Il y avait vingt-deux mois que Jean était sur le Tiger lorsque, sans crier gare, on l’embarqua sur le Bellérophon, qui faisait voile pour les Indes. Le nom de ce vaisseau doit vous frapper, car c’est à son bord que Napoléon 1er, vaincu, chercha plus tard un refuge, comptant à tort sur la générosité de l’Angleterre.

Chercher la générosité là où domine l’égoïsme, c’est commettre une grave erreur, et vous savez que le grand Empereur la paya de six ans de captivité.

Par bonheur pour Jean, son ami Haradec fut transféré avec lui sur le Bellérophon, et tous deux eurent la joie de trouver sur ce bâtiment un autre matelot français, fait prisonnier à Alexandrie avant la reddition de cette ville. C’était un Marseillais dont Jean ne connut jamais que le prénom.
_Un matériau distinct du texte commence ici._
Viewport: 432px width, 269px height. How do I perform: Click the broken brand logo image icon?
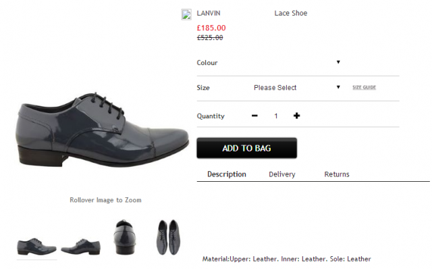pos(186,15)
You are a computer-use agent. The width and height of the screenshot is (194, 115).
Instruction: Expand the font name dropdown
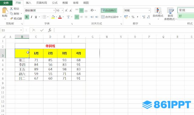[54, 11]
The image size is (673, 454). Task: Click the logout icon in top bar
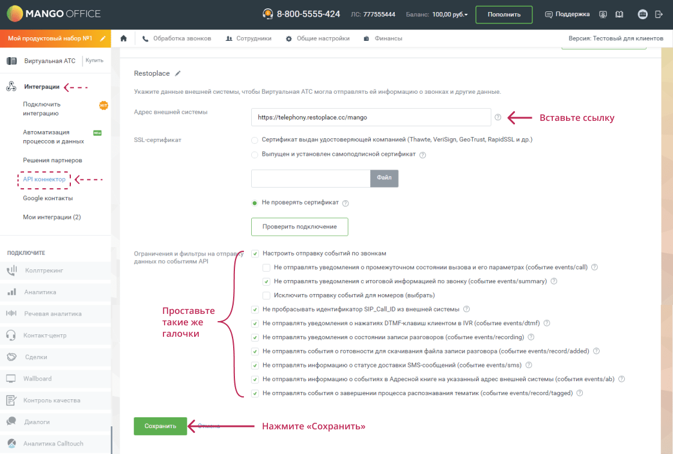coord(658,14)
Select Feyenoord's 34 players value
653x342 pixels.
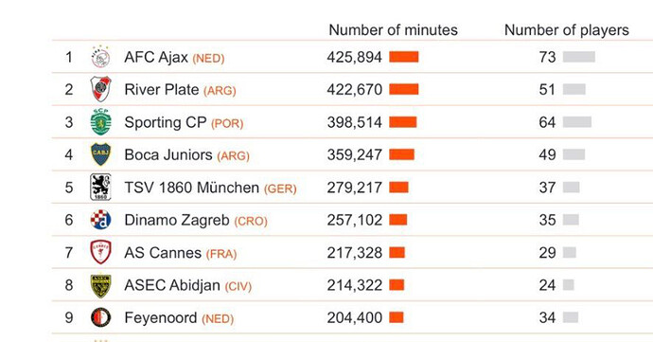click(x=547, y=317)
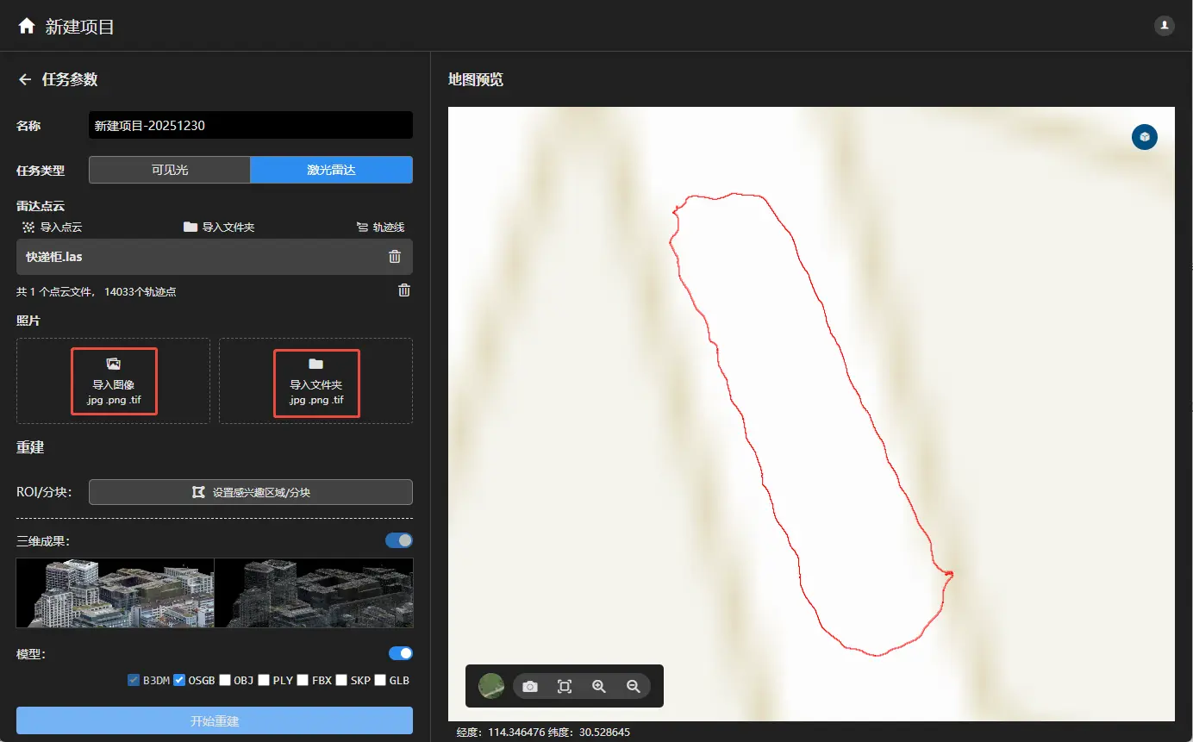Switch to the satellite basemap thumbnail
This screenshot has height=742, width=1193.
[x=491, y=686]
Il se nommait Marius, était orné d’un collier de barbe noire qui lui donnait l’aspect d’un Auvergnat, et chantait toute la journée.

Souvent des officiers anglais lui intimèrent l’ordre de se taire.

« Té ! faisait-il en montrant toutes ses dents dans un gros rire ; ça vous gêne, hommes des brouillards !… »

Et quelques instants après il reprenait sa chanson ; aussi était-il souvent aux fers, ce qui n’altérait en rien sa bonne humeur.